**What to produce**
Go through the listing below from its first line and repeat each line exactly, ending at the line containing "You are a computer-use agent. This" and including it.
*** Input Section Begins ***
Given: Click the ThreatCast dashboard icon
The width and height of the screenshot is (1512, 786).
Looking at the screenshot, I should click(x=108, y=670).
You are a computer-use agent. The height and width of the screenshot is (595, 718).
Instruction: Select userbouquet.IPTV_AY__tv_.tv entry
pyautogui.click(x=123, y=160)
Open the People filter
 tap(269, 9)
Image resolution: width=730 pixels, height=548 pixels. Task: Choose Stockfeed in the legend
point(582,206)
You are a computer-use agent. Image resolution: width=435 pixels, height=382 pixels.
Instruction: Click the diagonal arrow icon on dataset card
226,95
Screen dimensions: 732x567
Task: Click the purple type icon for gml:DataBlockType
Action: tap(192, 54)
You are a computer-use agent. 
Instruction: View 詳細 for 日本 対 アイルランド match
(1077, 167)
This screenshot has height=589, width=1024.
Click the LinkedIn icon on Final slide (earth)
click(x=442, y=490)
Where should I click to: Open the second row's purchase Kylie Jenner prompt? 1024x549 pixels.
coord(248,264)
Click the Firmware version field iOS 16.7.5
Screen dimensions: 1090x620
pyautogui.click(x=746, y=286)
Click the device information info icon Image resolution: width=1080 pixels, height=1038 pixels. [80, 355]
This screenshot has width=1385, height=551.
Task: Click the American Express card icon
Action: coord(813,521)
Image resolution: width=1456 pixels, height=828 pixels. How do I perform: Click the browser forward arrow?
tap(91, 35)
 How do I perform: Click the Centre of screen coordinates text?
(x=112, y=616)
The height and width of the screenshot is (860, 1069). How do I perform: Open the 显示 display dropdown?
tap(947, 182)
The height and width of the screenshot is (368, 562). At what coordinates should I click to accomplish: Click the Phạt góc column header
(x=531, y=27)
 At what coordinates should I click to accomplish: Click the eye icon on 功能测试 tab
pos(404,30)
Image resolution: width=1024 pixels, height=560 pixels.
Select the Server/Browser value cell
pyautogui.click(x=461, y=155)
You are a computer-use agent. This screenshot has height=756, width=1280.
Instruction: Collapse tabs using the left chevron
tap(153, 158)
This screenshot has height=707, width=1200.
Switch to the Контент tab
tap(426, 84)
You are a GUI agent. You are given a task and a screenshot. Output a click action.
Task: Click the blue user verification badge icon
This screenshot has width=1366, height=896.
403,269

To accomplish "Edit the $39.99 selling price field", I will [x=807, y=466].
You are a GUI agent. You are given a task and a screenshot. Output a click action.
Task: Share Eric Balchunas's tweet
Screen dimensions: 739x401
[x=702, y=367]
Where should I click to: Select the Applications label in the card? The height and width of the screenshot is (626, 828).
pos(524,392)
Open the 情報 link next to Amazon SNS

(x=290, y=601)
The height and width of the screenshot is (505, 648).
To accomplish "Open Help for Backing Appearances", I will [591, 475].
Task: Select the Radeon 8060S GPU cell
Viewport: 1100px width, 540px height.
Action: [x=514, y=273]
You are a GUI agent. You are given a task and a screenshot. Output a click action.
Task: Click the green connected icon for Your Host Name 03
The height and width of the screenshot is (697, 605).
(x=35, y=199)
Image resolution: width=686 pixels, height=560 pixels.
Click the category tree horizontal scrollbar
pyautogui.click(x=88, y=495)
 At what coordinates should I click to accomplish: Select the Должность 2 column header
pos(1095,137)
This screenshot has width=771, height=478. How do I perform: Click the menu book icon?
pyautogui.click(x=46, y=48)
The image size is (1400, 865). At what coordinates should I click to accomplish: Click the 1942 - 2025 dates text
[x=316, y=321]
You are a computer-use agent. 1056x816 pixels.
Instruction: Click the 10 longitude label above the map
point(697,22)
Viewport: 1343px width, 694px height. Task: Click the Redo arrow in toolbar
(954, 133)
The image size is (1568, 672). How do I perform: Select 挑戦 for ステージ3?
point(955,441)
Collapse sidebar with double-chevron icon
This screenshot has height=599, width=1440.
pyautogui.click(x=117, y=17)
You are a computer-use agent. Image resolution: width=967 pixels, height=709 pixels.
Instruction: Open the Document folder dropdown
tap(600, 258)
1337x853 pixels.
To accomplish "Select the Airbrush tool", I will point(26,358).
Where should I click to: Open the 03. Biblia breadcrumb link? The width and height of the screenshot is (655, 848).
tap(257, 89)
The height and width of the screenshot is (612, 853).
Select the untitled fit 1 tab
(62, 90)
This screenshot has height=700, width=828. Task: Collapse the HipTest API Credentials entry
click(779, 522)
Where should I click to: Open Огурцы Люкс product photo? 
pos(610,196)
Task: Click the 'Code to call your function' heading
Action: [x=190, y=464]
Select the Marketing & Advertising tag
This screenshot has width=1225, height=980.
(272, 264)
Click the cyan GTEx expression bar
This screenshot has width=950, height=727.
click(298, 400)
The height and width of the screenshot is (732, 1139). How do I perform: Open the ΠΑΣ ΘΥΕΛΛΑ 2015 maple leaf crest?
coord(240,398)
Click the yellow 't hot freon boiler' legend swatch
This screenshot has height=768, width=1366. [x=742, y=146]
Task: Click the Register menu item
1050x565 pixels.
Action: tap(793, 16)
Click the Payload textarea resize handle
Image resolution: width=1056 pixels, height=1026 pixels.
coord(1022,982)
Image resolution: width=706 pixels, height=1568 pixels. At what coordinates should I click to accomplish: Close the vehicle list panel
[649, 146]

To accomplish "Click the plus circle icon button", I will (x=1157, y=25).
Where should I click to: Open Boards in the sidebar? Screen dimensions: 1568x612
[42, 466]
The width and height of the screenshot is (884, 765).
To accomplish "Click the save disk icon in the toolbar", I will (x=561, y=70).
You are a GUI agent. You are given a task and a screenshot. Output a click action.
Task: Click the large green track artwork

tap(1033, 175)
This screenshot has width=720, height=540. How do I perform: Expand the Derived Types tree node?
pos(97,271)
*** Input Section Ends ***
**Result for this exercise**
Given: Click the ThreatCast dashboard icon
The width and height of the screenshot is (1512, 786).
Looking at the screenshot, I should click(x=108, y=670).
You are a computer-use agent. The height and width of the screenshot is (595, 718).
Instruction: Select userbouquet.IPTV_AY__tv_.tv entry
pyautogui.click(x=123, y=160)
Open the People filter
 tap(269, 9)
Image resolution: width=730 pixels, height=548 pixels. Task: Choose Stockfeed in the legend
point(582,206)
You are a computer-use agent. Image resolution: width=435 pixels, height=382 pixels.
Instruction: Click the diagonal arrow icon on dataset card
226,95
Screen dimensions: 732x567
Task: Click the purple type icon for gml:DataBlockType
Action: tap(192, 54)
You are a computer-use agent. 
Instruction: View 詳細 for 日本 対 アイルランド match
(1077, 167)
This screenshot has height=589, width=1024.
Click the LinkedIn icon on Final slide (earth)
click(x=442, y=490)
Where should I click to: Open the second row's purchase Kylie Jenner prompt? 1024x549 pixels.
coord(248,264)
Click the Firmware version field iOS 16.7.5
Screen dimensions: 1090x620
pyautogui.click(x=746, y=286)
Click the device information info icon Image resolution: width=1080 pixels, height=1038 pixels. [80, 355]
This screenshot has width=1385, height=551.
Task: Click the American Express card icon
Action: coord(813,521)
Image resolution: width=1456 pixels, height=828 pixels. How do I perform: Click the browser forward arrow?
tap(91, 35)
 How do I perform: Click the Centre of screen coordinates text?
(x=112, y=616)
The height and width of the screenshot is (860, 1069). How do I perform: Open the 显示 display dropdown?
tap(947, 182)
The height and width of the screenshot is (368, 562). At what coordinates should I click to accomplish: Click the Phạt góc column header
(x=531, y=27)
 At what coordinates should I click to accomplish: Click the eye icon on 功能测试 tab
pos(404,30)
Image resolution: width=1024 pixels, height=560 pixels.
Select the Server/Browser value cell
pyautogui.click(x=461, y=155)
You are a computer-use agent. This screenshot has height=756, width=1280.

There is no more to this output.